Contra este argumento se podría alegar el lamentable e históricamente habitual uso de la fuerza por parte del hombre, a través de la cual podría saltarse los ciclos de la mujer, convirtiendo en innecesario el cálculo de ese calendario. Pero esta objeción caería en la infravaloración de la velocidad, la astucia o la agilidad, virtudes que bien podrían compensarle a la mujer su genética inferioridad en potencia, y evitarle el apareamiento no deseado. Queda también excluida de estas consideraciones la comunidad homosexual, aunque solo en el caso de los hombres, cuyo cálculo no sería entonces necesario y por lo tanto carece aquí de interés.
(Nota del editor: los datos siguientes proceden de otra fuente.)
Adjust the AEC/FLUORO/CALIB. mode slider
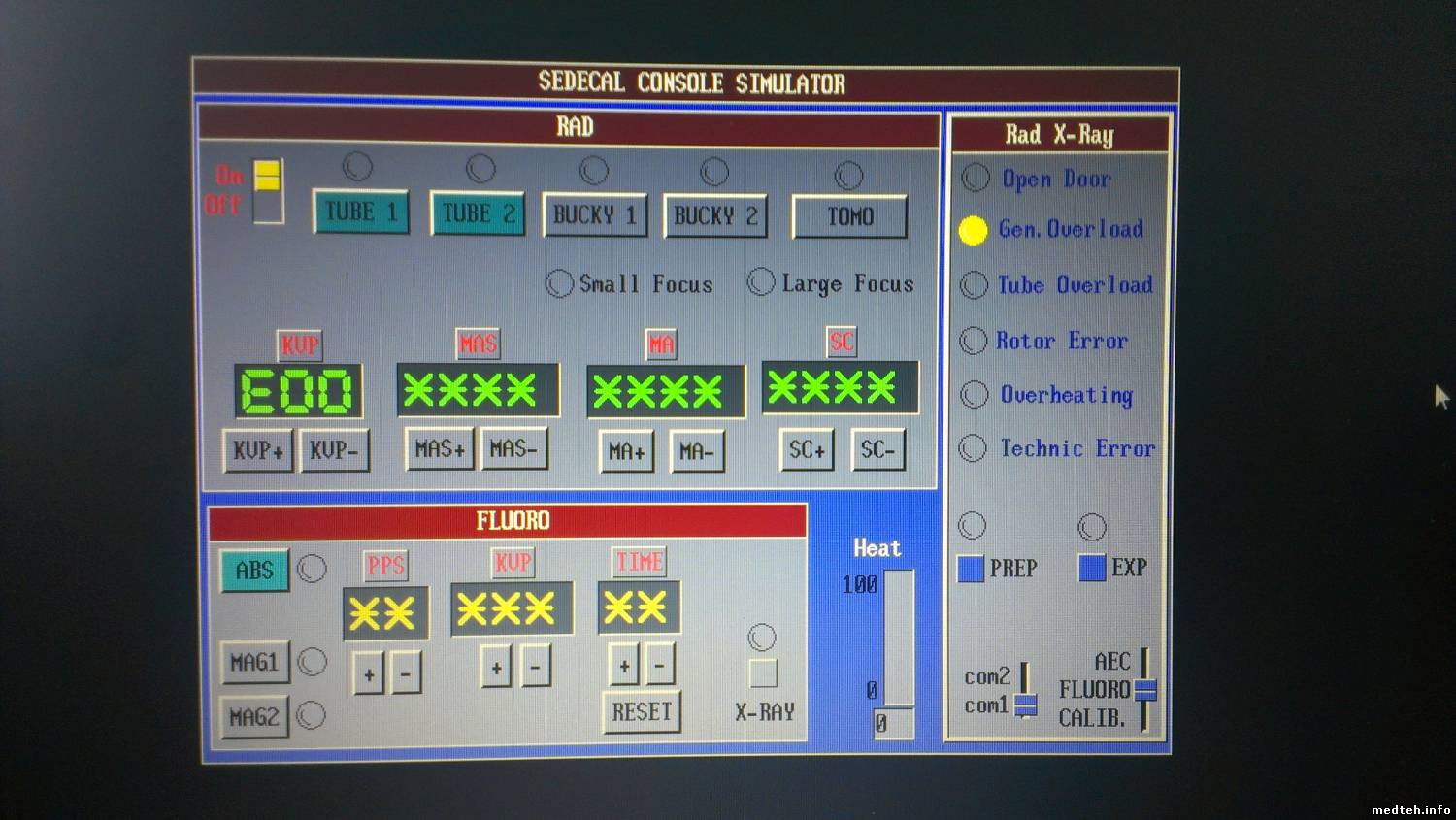[x=1145, y=690]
El nacimiento de las matemáticas tiene pues su explicación en el sexo, y por lo tanto en última instancia en el amor. Imaginar a nuestros antepasados confeccionando un calendario de citas románticas bajo la luna llena es ahora una visión deliciosa, además de un enfoque mucho más conciliador con la naturaleza amorosa de nuestra especie. El resto de situaciones primigenias -el recuento de animales, el cálculo de intereses de préstamos, la división de parcelas de los agricultores, los motivos bélicos o religiosos- es cierto que son relevantes y vertebraron las futuras ramas de las matemáticas, pero es absolutamente incomprensible que la comunidad científica haya escondido su verdadero origen con tanto tesón. No sé si el motivo responde a la tradicional censura mojigata de las distintas religiones, o si es que algún tipo de empecinamiento inconsciente impide a la ciencia fundamentar sus cimientos en el ámbito de los sentimientos, habitual y erróneamente considerados en las antípodas de la racionalidad. En cualquier caso, esta cuestión es crucial y de urgente aceptación. Se nos ha dicho y se nos ha repetido infinidad de veces que las matemáticas habitan en todos los ámbitos de nuestra sociedad, que explican el mundo, que son el lenguaje de la naturaleza, que tienen la clave para la comprensión del universo. Pero la revelación de su origen es la demostración definitiva de que ocupan el lugar más profundo, más central y sensible, que están en su génesis, que son el mismísimo corazón de la humanidad.